El partido conservador del primer ministro Mark Rutte ganó ayer los comicios en Holanda y relegó al segundo lugar a la agrupación ultraderechista del líder Geert Wilders, aunque deberá forjar alguna alianza con otras formaciones para formar gobierno.

El triunfo de Rutte constituye una gran noticia para la Unión Europea (UE), que seguía con gran preocupación los comicios ante la posibilidad de una victoria de Wilders, que propone que Holanda abandone el bloque comunitario y su moneda común, el euro.

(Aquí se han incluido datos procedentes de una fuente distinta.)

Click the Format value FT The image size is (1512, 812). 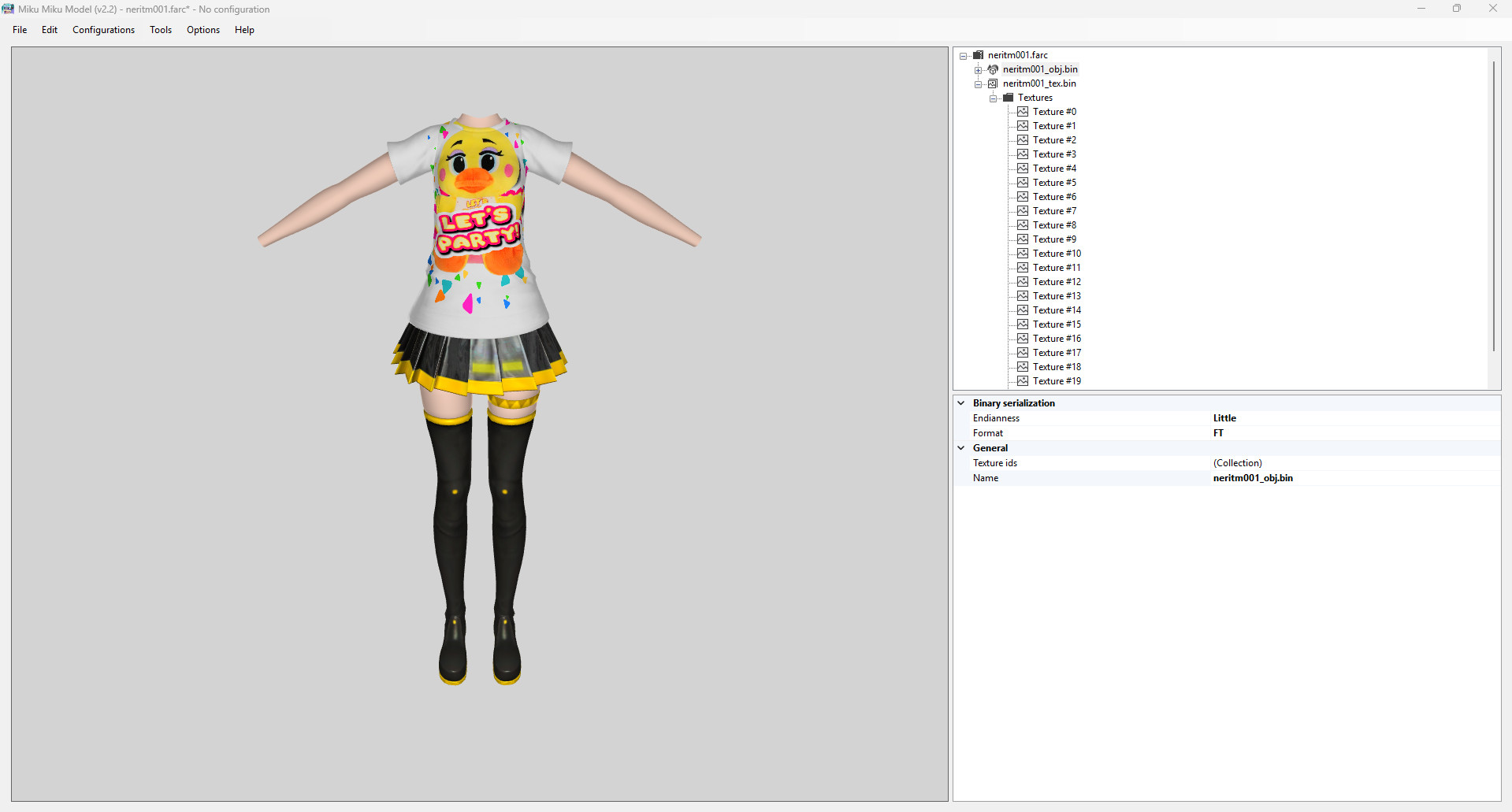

Luego del sísmico referéndum que aprobó el Brexit en el Reino Unido y de la victoria de Donald Trump en Estados Unidos, el año pasado, las elecciones en Holanda estaban consideradas un termómetro de la fuerza del populismo en el continente antes de los cruciales comicios de este año en Francia y Alemania. Con tanto en juego y con Europa expectante, millones de holandeses inundaron los centros de votación habilitados, llevando la participación a niveles casi récord en el país, uno de los fundadores de la UE. “¡Qué noche! Pedimos que los pararan. Párenlos. Paramos el populismo erróneo”, celebró Rutte frente a sus simpatizantes, según la agencia de noticias EFE.